To address the situation in the near term, disability advocates worked in collaboration with DPH to send a letter from the Commissioner of DPH to all 351 city/town localities to clarify existing regulations. The letter explained that property managers are able to provide air conditioning during the heating season prior to June 15th. In fact, building owners can keep air conditioning systems on all year round so long as heat is also available during that time. The chapter also sent this letter to local Disability Commissions in the state to make them aware of this issue.
Status: Because the proposed changes in the Sanitary Code could impact other building codes, the Building Code Coordinating Council must first clear the proposed regulatory changes of any conflict. After the regulatory changes are cleared, these changes are then proposed to the Public Health Council and voted upon. Upon approval of the Public Health Council, the code changes are published for public hearing and comment.
MS advocate Joann D’Amico Stone uses a scooter and she found over the past several years that there are buildings that she is unable to enter because there is no push button door opener and she is unable to reach the door handle to open it. Joann was instrumental in getting the Greater New England Chapter involved in proposing a change to the Massachusetts building code. This amendment would mandate the installation of power door opener systems in new and renovated buildings. Individuals cannot fully partake of the rights and responsibilities of citizenship if they are unable to get through the door.

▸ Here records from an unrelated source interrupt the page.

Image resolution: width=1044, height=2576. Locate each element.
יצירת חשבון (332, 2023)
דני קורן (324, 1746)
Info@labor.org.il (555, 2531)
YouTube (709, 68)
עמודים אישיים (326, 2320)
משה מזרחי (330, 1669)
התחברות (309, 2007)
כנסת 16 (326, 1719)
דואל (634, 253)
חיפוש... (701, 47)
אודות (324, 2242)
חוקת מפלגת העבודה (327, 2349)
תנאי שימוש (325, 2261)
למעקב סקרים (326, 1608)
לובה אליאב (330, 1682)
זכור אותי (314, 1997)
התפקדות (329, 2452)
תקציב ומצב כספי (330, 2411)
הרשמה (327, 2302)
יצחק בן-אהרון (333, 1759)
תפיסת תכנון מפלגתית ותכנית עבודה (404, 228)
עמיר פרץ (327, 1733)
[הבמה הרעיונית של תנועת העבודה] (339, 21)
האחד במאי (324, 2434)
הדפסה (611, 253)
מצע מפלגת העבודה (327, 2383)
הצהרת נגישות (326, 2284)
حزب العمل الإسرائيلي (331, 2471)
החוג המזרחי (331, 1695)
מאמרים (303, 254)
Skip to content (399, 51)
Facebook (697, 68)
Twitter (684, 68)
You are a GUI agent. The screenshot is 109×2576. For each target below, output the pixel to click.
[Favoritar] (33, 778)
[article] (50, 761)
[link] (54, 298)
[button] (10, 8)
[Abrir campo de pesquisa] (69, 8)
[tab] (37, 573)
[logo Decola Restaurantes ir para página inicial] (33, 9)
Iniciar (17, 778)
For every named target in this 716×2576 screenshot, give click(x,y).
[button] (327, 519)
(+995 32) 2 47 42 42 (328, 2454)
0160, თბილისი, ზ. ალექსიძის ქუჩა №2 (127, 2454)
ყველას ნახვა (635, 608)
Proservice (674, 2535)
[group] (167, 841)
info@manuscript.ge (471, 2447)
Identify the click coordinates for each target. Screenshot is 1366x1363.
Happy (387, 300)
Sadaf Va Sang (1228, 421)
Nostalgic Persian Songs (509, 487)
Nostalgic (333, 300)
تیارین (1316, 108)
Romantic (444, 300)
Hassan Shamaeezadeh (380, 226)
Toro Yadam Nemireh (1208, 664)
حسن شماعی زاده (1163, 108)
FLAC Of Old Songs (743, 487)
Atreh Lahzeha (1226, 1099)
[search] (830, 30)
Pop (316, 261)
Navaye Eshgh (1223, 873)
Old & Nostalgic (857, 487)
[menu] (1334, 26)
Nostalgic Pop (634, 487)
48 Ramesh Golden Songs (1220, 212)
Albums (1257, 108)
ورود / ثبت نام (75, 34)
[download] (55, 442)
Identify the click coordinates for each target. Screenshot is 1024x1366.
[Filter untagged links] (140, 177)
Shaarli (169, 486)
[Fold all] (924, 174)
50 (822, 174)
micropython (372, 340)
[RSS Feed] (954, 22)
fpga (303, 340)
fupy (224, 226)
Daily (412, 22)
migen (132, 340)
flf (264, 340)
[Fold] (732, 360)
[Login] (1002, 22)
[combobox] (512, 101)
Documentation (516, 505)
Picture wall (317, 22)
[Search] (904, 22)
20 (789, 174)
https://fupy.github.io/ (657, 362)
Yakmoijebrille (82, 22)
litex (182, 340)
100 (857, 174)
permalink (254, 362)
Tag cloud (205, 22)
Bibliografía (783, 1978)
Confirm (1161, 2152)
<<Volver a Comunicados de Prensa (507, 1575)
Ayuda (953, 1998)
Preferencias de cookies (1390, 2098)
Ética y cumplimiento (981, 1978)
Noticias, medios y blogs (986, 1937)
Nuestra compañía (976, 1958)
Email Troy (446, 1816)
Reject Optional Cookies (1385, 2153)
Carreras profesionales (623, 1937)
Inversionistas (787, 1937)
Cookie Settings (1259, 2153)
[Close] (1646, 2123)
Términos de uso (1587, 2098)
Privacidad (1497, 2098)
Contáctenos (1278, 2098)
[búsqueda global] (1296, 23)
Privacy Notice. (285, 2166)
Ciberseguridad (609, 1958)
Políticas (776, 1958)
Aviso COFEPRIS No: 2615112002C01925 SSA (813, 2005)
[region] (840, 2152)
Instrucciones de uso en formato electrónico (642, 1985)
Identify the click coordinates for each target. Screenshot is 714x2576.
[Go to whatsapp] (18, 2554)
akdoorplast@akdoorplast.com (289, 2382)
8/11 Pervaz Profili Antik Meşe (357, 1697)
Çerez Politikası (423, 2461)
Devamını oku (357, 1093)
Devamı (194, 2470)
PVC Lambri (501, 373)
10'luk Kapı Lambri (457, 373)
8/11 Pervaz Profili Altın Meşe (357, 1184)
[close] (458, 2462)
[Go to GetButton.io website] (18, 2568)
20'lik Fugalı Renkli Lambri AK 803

On July 28th 2010, Joann D’Amico Stone and Michelle Dickson, Director of Public Policy Advocacy at the chapter, presented the proposed change to the Massachusetts Architectural Access Board Subcommittee. This subcommittee reviews and updates the state building code (CMR520) that pertains to all accessibility standards including parking and buildings. The AAB Subcommittee voted unanimously to approve the amendment to the building code, mandating the installation of power door openers at one entrance for new and renovated buildings in July 2011. This code change must now be approved by the full board of the AAB. The AAB is in the process of rewriting the building code book and has not yet reached the section where this proposed change will be included.
The approval process by the Commonwealth for building code changes begins with the Building Code Coordinating Council. The AAB has presented the sections of the rewritten code book that have been approved by the full AAB Board to this council. This process is currently stalled.
Status: The chapter will send a letter to members of the Building Code Coordinating Council to elevate this issue and make them aware of the importance of these building code changes for people with MS and all individuals with disabilities. Waiting for another person to open the door or maneuvering to open a door with great hardship is not “equal access”.
Governor Patrick issued an Executive Order to establish a commission of 16 members who will examine and provide recommendations to improve and reform community, social service and paratransit transportation services. This commission is co-chaired by Secretary Bigby of the Executive Office of Health and Human Services and Secretary Davey of MassDOT. Linda Guiod, Executive Vice President of Chapter Programs, Services and Advocacy at our chapter, was sworn in as a member of the commission. The first meeting was on Thursday, August 25th 2011.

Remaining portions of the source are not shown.